Cela ne signifie évidemment pas que l’organisateur belge ne souhaite pas développer le padel féminin. Le sujet est ailleurs : organiser une compétition internationale a un coût et encore faut-il disposer d’un nombre suffisant de joueuses susceptibles de faire le déplacement.

Et lorsqu’on regarde le CUPRA FIP Tour semaine après semaine, on retrouve régulièrement cette problématique sous différentes formes.

Parfois, l’épreuve féminine n’a pas lieu.

Parfois, elle existe mais avec un tableau réduit.

Parfois encore, le nombre de paires est suffisant mais la densité sportive reste limitée, avec beaucoup de joueuses locales dont certaines découvrent le niveau international.

Le problème n’est pas français, il est européen… et probablement mondial

Il faut être très clair sur ce point.

La France n’est pas particulièrement en retard.

Le constat se retrouve dans de nombreux pays européens : il existe aujourd’hui beaucoup moins de joueuses que de joueurs capables et désireux de s’investir pleinement sur le circuit international.

La différence avec les hommes est considérable.

Chez les messieurs, des centaines de joueurs sillonnent l’Europe et parfois le monde pour tenter de gagner quelques points FIP. La concurrence est telle que des joueurs possédant déjà un excellent niveau national peuvent rencontrer énormément de difficultés dès les qualifications d’un tournoi international.

Chez les dames, la pyramide est beaucoup moins profonde.

Il existe une élite mondiale extrêmement performante et un padel féminin de très haut niveau. Mais derrière cette élite, le nombre de joueuses engagées dans une véritable démarche internationale reste plus limité.

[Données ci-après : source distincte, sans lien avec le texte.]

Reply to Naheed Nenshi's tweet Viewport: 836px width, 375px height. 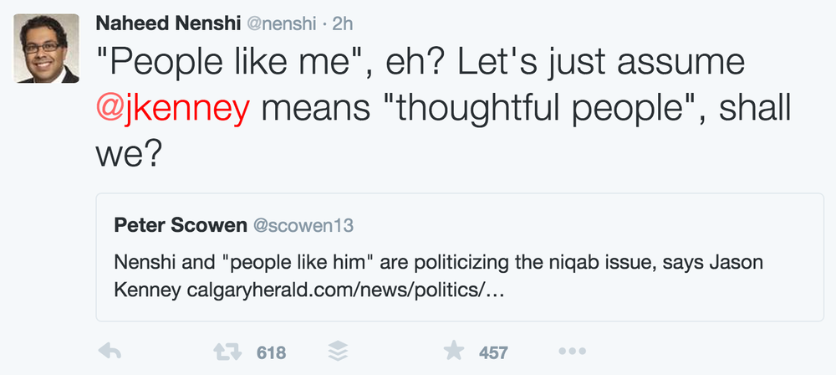click(x=111, y=352)
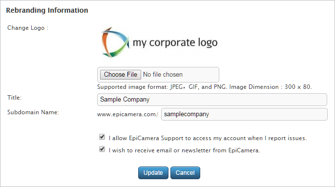This screenshot has height=187, width=335.
Task: Click the swirl emblem in the corporate logo
Action: coord(115,42)
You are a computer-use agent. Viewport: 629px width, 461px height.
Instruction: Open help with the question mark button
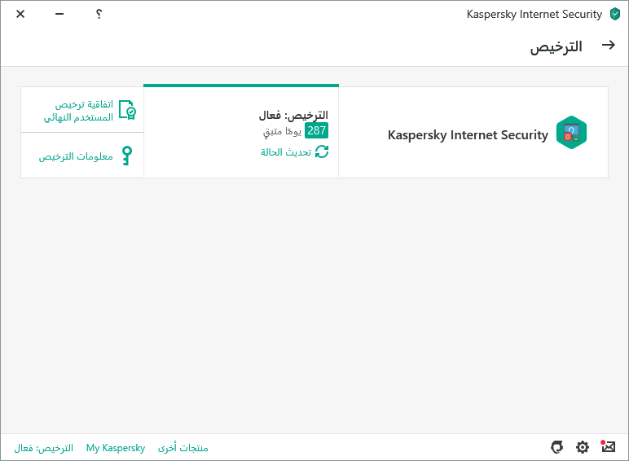99,14
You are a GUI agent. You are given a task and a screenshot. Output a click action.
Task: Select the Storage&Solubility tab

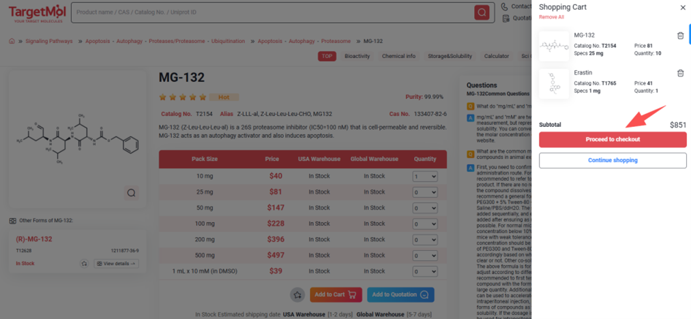[x=450, y=56]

Et cette différence se ressent à tous les étages du circuit.

Un calendrier qui grandit plus vite que le vivier ?

C’est ici que la politique menée par la Fédération Internationale de Padel mérite d’être interrogée.

L’intention de départ est évidemment positive : donner aux femmes les mêmes opportunités de compétition et accompagner le développement du padel féminin.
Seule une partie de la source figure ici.